■ **Work instruction**
Where the string "click" occurs in a line of the data below, that line should be copied.
──────── Provided data ────────
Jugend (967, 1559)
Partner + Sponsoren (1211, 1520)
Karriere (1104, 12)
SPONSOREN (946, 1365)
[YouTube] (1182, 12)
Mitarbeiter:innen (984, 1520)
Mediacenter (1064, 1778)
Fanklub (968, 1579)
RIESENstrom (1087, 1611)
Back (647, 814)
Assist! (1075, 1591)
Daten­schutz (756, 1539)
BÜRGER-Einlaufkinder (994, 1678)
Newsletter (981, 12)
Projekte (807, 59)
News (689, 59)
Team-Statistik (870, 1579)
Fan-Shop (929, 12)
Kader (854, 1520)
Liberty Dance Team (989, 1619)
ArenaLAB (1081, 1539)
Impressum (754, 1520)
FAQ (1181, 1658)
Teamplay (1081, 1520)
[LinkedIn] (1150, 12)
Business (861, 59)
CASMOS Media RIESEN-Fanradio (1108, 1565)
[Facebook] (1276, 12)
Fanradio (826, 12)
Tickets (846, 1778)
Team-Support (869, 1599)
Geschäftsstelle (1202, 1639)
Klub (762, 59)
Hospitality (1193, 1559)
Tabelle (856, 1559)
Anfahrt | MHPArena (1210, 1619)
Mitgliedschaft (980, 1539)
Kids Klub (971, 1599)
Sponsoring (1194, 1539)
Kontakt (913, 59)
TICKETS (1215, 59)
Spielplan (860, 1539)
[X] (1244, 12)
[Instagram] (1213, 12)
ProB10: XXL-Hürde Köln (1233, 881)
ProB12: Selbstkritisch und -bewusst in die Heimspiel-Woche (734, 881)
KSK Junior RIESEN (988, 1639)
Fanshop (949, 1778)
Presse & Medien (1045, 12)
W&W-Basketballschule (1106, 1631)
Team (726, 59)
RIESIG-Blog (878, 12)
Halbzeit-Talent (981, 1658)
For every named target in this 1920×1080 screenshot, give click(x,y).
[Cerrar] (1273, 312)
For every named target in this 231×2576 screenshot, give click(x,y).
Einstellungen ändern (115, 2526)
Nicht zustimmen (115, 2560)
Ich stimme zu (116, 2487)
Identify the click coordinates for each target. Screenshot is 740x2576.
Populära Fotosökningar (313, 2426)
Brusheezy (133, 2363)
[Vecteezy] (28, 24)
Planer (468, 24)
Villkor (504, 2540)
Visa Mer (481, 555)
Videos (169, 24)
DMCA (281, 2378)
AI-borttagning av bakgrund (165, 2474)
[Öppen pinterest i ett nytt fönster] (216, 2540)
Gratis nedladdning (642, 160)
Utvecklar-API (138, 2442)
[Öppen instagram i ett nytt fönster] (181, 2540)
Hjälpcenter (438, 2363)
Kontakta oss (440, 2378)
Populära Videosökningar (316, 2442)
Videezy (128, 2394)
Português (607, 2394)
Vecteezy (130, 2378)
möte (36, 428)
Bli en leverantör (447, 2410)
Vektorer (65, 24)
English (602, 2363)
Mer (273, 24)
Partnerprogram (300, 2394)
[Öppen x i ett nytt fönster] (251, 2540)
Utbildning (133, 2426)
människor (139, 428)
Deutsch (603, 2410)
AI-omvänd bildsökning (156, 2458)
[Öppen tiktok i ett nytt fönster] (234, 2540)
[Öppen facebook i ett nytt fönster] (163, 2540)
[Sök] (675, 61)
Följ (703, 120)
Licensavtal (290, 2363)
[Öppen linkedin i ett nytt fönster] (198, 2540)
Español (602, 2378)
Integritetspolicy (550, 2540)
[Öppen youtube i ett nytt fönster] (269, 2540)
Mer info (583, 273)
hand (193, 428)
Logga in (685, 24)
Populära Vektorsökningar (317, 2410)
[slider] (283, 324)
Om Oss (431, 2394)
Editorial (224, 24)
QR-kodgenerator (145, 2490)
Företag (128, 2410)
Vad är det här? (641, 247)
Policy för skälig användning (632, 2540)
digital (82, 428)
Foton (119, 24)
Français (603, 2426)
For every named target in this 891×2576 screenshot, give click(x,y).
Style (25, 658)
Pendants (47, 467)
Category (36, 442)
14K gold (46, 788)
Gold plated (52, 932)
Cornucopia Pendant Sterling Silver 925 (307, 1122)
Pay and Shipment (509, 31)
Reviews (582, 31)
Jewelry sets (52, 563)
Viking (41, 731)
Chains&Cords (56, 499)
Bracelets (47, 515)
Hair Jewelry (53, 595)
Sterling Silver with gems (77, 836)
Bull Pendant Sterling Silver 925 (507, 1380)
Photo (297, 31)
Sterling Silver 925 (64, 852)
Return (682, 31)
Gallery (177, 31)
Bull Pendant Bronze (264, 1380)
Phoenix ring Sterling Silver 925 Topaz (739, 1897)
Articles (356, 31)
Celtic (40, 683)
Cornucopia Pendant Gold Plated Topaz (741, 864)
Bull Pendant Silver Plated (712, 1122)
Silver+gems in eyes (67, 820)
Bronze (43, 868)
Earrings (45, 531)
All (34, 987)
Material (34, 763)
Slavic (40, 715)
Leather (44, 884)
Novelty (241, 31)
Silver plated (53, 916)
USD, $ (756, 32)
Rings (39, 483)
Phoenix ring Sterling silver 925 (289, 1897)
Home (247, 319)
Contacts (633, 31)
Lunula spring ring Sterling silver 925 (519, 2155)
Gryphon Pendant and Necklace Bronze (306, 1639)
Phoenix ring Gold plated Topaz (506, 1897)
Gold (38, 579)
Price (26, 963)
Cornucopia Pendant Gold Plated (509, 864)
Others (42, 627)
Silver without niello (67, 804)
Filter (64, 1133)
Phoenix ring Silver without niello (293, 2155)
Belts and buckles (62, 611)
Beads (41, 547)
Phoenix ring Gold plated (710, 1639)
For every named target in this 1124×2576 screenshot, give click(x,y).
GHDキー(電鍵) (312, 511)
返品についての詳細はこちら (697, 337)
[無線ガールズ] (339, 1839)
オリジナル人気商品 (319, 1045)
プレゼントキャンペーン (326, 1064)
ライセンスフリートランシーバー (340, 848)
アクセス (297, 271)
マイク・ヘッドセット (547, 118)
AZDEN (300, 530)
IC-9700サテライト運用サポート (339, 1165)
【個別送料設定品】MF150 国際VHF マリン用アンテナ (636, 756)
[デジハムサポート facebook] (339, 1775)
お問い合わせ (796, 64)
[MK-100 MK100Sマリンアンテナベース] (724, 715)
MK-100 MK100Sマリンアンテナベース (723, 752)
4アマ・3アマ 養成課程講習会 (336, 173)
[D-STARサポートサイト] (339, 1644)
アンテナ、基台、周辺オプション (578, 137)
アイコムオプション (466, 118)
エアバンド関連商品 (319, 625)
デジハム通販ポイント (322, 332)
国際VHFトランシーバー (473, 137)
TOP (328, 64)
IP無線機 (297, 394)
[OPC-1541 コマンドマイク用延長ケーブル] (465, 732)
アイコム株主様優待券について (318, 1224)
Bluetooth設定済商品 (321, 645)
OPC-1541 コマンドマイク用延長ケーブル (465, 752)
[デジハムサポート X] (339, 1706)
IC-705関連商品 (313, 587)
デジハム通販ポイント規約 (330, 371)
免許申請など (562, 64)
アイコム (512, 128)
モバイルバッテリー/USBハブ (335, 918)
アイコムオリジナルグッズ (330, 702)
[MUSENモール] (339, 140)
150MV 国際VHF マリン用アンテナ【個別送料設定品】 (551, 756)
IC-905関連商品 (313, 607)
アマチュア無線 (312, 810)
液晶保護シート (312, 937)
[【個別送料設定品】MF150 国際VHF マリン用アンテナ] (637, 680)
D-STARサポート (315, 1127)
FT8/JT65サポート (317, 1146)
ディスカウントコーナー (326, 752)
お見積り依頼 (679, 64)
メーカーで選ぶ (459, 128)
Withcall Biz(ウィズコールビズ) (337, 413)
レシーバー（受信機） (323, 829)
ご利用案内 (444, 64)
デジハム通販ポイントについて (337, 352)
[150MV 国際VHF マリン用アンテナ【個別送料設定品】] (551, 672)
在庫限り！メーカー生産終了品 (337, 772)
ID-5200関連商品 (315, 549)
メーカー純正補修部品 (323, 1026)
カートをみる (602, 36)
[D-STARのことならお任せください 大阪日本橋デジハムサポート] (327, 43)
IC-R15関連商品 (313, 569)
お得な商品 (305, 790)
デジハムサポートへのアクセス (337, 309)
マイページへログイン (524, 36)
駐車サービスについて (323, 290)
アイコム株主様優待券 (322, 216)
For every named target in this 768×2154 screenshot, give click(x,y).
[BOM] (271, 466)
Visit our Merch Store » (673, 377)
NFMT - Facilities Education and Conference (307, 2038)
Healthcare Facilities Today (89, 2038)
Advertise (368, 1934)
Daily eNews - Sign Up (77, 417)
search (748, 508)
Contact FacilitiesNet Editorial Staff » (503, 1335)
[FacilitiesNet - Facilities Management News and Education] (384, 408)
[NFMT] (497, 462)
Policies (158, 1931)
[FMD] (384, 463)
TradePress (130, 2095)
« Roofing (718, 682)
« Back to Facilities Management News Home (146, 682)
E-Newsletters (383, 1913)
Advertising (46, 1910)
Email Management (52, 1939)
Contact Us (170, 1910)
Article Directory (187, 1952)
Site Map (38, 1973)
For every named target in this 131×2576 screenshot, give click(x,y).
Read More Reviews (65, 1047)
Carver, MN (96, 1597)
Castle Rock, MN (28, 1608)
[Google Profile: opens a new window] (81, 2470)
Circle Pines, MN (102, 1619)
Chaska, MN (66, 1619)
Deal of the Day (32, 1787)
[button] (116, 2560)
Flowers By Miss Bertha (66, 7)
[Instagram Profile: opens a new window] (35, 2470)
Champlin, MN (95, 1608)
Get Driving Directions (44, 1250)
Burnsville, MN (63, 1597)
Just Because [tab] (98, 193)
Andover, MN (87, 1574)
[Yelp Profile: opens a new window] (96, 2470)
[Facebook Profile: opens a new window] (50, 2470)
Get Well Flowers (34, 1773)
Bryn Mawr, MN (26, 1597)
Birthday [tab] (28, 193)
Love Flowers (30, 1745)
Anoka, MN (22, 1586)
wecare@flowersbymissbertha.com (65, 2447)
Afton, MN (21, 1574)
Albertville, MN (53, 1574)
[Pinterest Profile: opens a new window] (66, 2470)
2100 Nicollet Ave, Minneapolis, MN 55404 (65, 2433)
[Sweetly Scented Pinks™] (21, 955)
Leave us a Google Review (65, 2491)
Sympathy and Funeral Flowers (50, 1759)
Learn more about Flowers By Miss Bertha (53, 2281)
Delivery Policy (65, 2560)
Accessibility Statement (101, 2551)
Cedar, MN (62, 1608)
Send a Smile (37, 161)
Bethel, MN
────────
■ **Solution to the exercise**
For every named target in this 1920×1080 screenshot, give click(x,y).
For every named target in this 231×2576 screenshot, give click(x,y).
Identify the click coordinates for each target. Screenshot is 740x2576.
For every named target in this 891×2576 screenshot, give click(x,y).
For every named target in this 1124×2576 screenshot, give click(x,y).
For every named target in this 768×2154 screenshot, give click(x,y).
For every named target in this 131×2576 screenshot, give click(x,y).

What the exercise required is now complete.